● **SUPPLIED TEXT**
-------------------------

In my last post I noted that I had seen a female merlin disappearing beneath a clump of dead heather high up in a mid-Wales cwm. I wondered if it was the site of a nest. I returned in mid June and very quickly discovered that yes, it was. I informed “a trusted friend”, who in turn contacted “bird ringer extraordinaire” Tony Cross, who, incidentally, had been presented with a Lifetime Achievement Award by the Welsh Ornithological Society in 2019. We visited the site, under Tony’s licence, on June 22nd, and Tony ringed the five chicks. It seemed to go very well.

Another “raptor nut” visited the cwm on June 30th, and despite spending seven hours there saw very little merlin activity. He concluded that the merlin nest had failed. I was greatly saddened to hear this, and concerned that the disturbance at the nest during the ringing process could have been partly (or wholly) to blame. Either that or a predator – a fox perhaps – had followed our scent trails as far as the nesting ledge. I feel guilty that I may have had a small role in the loss of such a rare nesting bird. Alternatively the failure could simply have been down to wet and windy weather at such an exposed site in the week between our and his visits. We will never know.

-------------------------

● **TASK REQUIREMENTS**
#1 Repeat the text about the merlin nest in full, word for word.
#2 In the records, starting at the line containing "411x260 pixels. Task: Adjust" and ending at the end of the records, swap "Where should I click to" for "Which point should I click to" and change nothing else. Give only those lines and leave out the pictures.

-------------------------

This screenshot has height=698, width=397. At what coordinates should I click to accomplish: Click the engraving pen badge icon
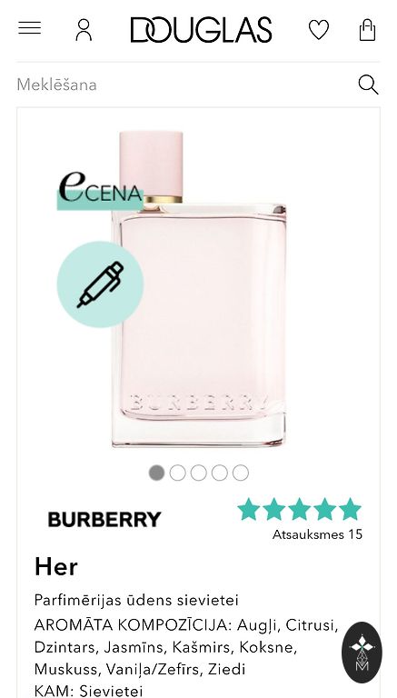point(100,284)
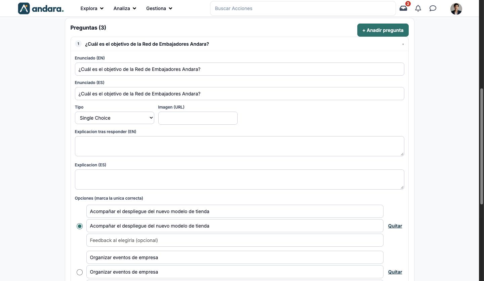484x281 pixels.
Task: Open the user profile avatar
Action: click(456, 9)
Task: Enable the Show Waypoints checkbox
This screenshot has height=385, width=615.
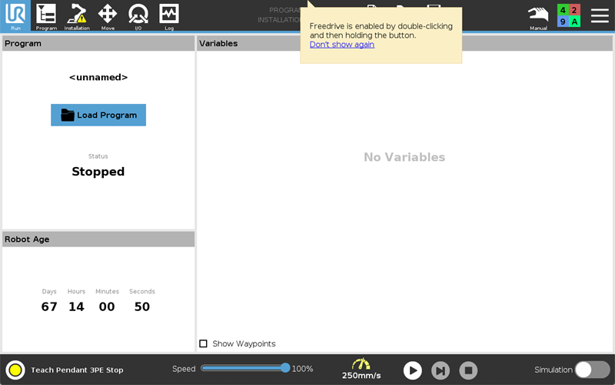Action: 204,343

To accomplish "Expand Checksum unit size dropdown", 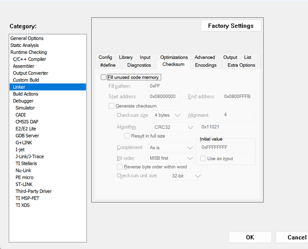I will pos(186,176).
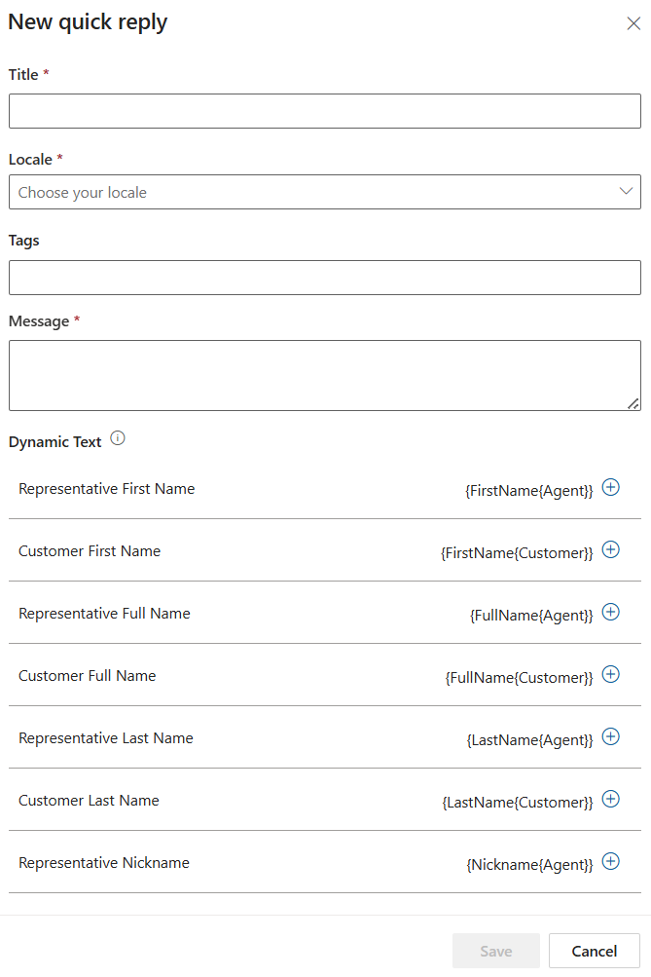Click the Message text area
The image size is (651, 977).
pos(325,374)
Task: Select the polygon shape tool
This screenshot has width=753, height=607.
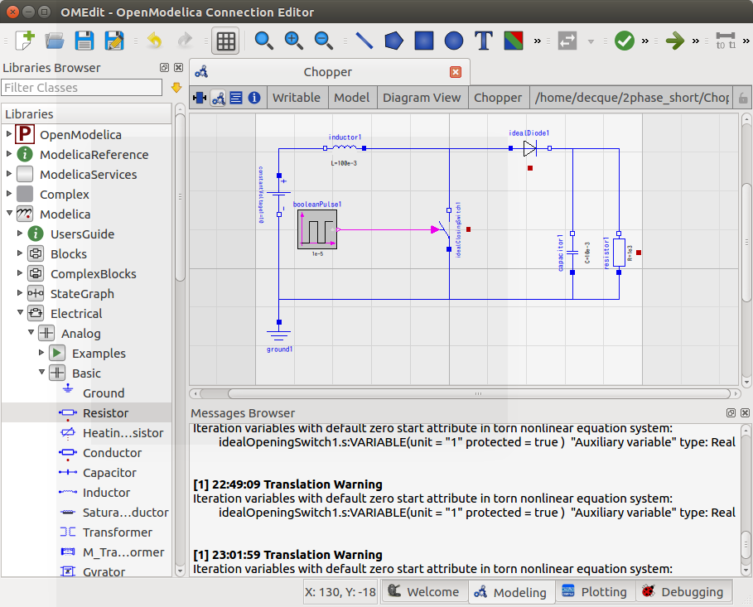Action: 393,41
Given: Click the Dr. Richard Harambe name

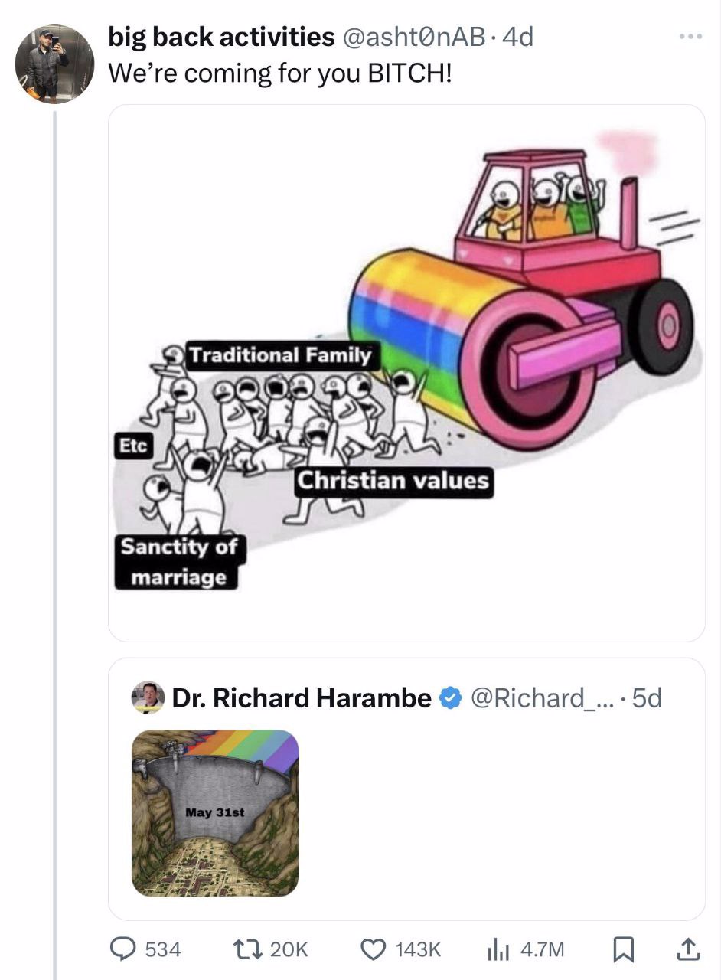Looking at the screenshot, I should (x=302, y=697).
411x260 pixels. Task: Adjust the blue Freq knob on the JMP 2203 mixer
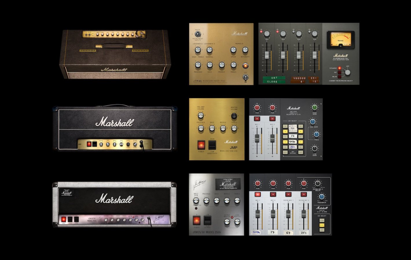[x=316, y=134]
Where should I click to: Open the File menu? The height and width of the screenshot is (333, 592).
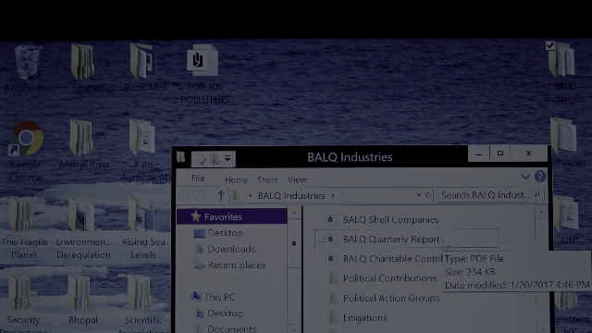pos(198,179)
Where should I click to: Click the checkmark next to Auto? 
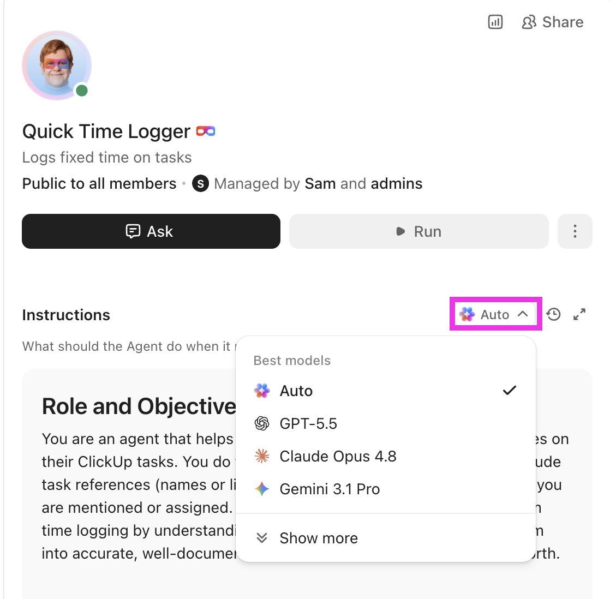[509, 391]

-------------------------

● **SOLUTIONS**
#1
In my last post I noted that I had seen a female merlin disappearing beneath a clump of dead heather high up in a mid-Wales cwm. I wondered if it was the site of a nest. I returned in mid June and very quickly discovered that yes, it was. I informed “a trusted friend”, who in turn contacted “bird ringer extraordinaire” Tony Cross, who, incidentally, had been presented with a Lifetime Achievement Award by the Welsh Ornithological Society in 2019. We visited the site, under Tony’s licence, on June 22nd, and Tony ringed the five chicks. It seemed to go very well.

Another “raptor nut” visited the cwm on June 30th, and despite spending seven hours there saw very little merlin activity. He concluded that the merlin nest had failed. I was greatly saddened to hear this, and concerned that the disturbance at the nest during the ringing process could have been partly (or wholly) to blame. Either that or a predator – a fox perhaps – had followed our scent trails as far as the nesting ledge. I feel guilty that I may have had a small role in the loss of such a rare nesting bird. Alternatively the failure could simply have been down to wet and windy weather at such an exposed site in the week between our and his visits. We will never know.

#2
411x260 pixels. Task: Adjust the blue Freq knob on the JMP 2203 mixer
[x=316, y=134]
Which point should I click to: Open the File menu? The height and width of the screenshot is (333, 592).
pos(198,179)
Which point should I click to: Click the checkmark next to Auto? 
[509, 391]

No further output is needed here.